O vestuário: sua evolução (intro)
Se nos concentrarmos no início da vida do Homem na terra, observamos que o seu vestuário era muito rudimentar: folhas cobriam partes do seu corpo e, mais tarde, as peles de animais, quando percebeu que precisava de um aquecimento mais eficaz. Certamente pôde proteger-se melhor das intempéries e diferenciar-se de outras tribos rivais.
Quem vivia em zonas de clima mais ameno, pôde descobrir as fibras animais e vegetais. As lãs e os pêlos eram penteados, molhados e colocados em camadas sobre esteiras. Estas eram enroladas e depois, com uma vara, batia-se com força de modo a compacta-los. Assim também se produzia o feltro que era, depois, cortado e costurado de modo a se fazerem roupas, tapetes e tendas.

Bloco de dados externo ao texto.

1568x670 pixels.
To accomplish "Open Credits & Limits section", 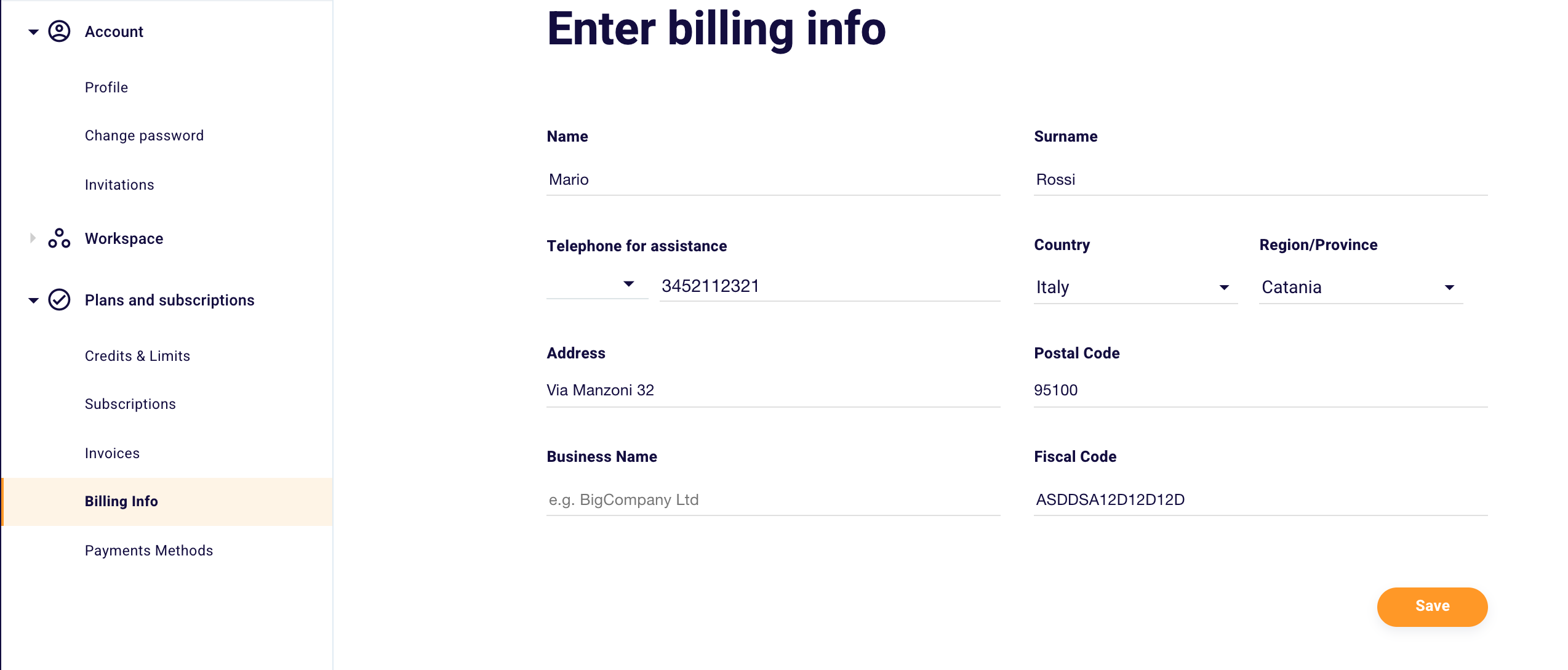I will 137,356.
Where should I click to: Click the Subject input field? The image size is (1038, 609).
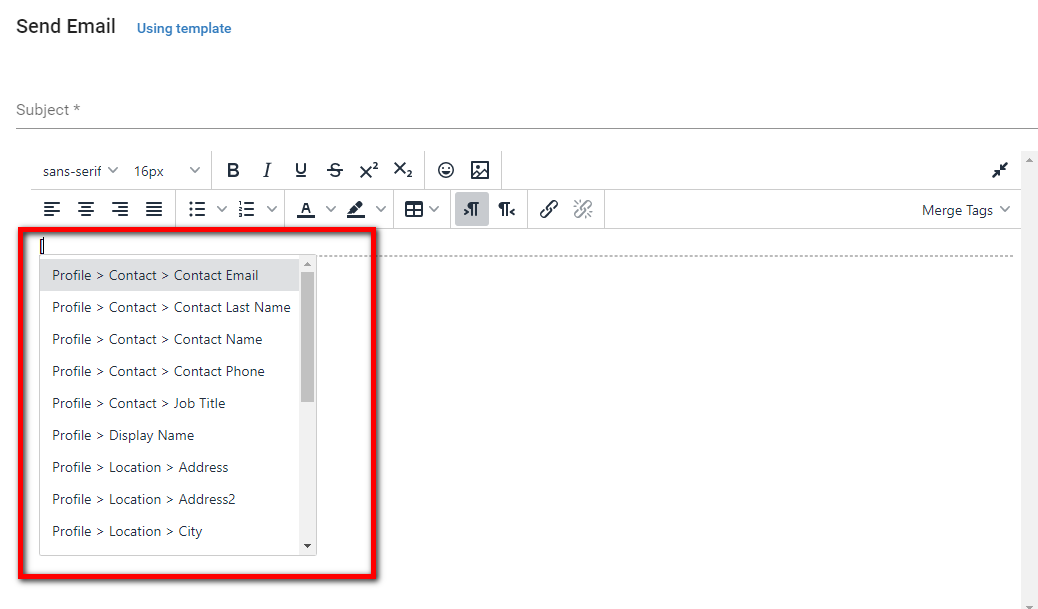[x=526, y=110]
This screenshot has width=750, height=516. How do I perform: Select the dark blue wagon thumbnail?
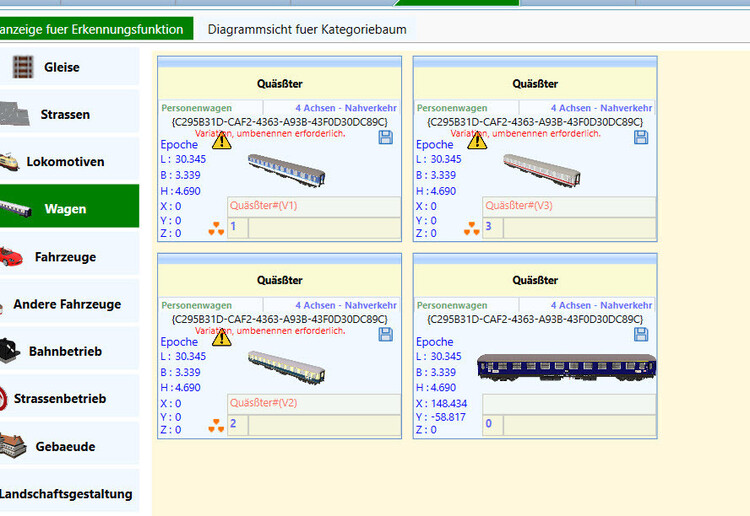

Cedo o Homem percebeu que as suas roupas lhe podiam trazer prestígio e cedo começou a utilizá-las como forma de se distinguir das classes sociais mais baixas. Deste modo, usavam peles, tinturas, tecidos exóticos e metais preciosos em abundância.
No comércio, as técnicas de tecelagem e de curtimento de couros eram verdadeiras relíquias que se mantinham em segredo dentro das tribos e que promoveram o sustento das mesmas por muito tempo.
Só no final da Idade Média, no séc. XIV, começaram a surgir as primeiras peças de vestuário propositadamente para mulheres e homens.